I found a discussion of what seem likely to also be my problem in the LKML

archive:

 *Quote:*   

> Interrupt handling for *PCI boards with ASUS Sandybridge motherboards* 
> 
> seems to be broken. 
> 
> It has been seen with network and non-network PCI boards. PCIx network 
> ...

 

[http://groups.google.com/group/kernelarchive/browse_thread/thread/b24259e62f270163/21e66c4f7a50717e?show_docid=21e66c4f7a50717e

I'll try the ~amd64 masked acpid ...

Edit: there's a fair bit of activity about this problem on LKML and the consensus seems to be

that the ASM1083 PCIe-PCI bridge chipset is crap hardware. Too bad for me. I think I'll

just try a usb ethernet card   :Confused: 

Edit 2: sorry to keep adding to this post, but I was unaware of how extensive the discussion

of this problem was (Linus himself has weighed in).

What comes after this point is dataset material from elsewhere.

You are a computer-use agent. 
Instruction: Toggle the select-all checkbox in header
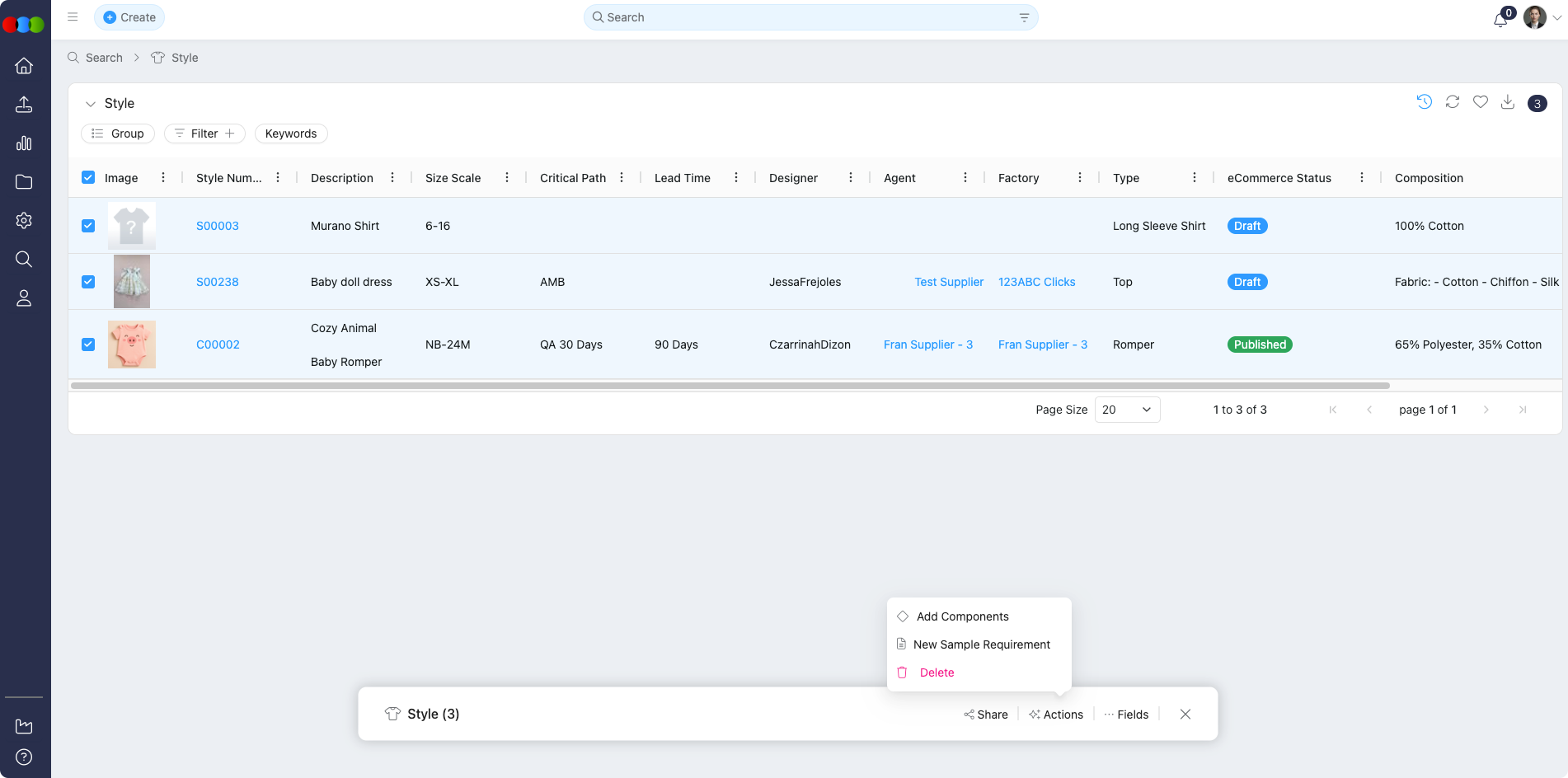(88, 177)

It appears that it may be a deeper problem

than just with the chipset mentioned above. But a possible solution is a pci-x ethernet 

card ...

----------

## swanson

Hmm, that is interesting. I have an Asus E45M1-M Pro motherboard (i.e. not Sandybridge) with an ASM1083 PCIE to PCI chip and have been getting IRQ nobody cared which kills ath9k on PCIE and the onboard firewire using that IRQ. The PCI slots only have a Pulsar ADSL card installed but no driver loaded.

Wonder if it's ASUS's BIOS/ACPI which is badly programmed. They aren't know for greatness.

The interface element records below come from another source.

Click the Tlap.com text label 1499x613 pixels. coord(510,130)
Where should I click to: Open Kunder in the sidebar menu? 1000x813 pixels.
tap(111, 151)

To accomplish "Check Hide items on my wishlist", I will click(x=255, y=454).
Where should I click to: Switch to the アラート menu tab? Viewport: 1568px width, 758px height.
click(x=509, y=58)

EDIT: A wee thread search on kernel list confirms that the ASM1083 is crap. [PATCH] Unhandled IRQs on AMD E-450: temporarily switch to low-performance polling IRQ mode

----------

## albright

 *Quote:*   

> A wee thread search on kernel list confirms that the ASM1083 is crap

 

that is a sad post to have to read - and the patch does not seem all that successful

I've put in a pci-x ethernet card and everything is working perfectly.

Curiously, my cpu now runs (under identical load, from boinc) a couple of degrees cooler.

Does that make any sense to any one?

I'm no longer forced to use irqpoll; could that affect the processor load?

----------

## NeddySeagoon

albright,

irqpoll does what its name implies.

It polls the potential source if IRQs to see if it has anything to do. The polling rate is driver dependent.

Most of the time the kernel asks the device if it has anything for it to do, it gets told no thanks.  This pollimg is not free. It needs CPU time and CPU cycles.

If the core/CPU would otherwise have been in a low poer idle state, it gets woken up. Once woken up for the polling, the CPU does not go back to its low power state immedately. Hence the small temperate rise you observe.

Worse, if the CPU/core was busy, the polling would interrupt whatever was going on so the poll could run. The context switch (twice) is not free either. It takes time and CPU cycles to do the context switch, which does nothing for the progress of your applications. Hence irqpoll is a workaround, not a fix.

----------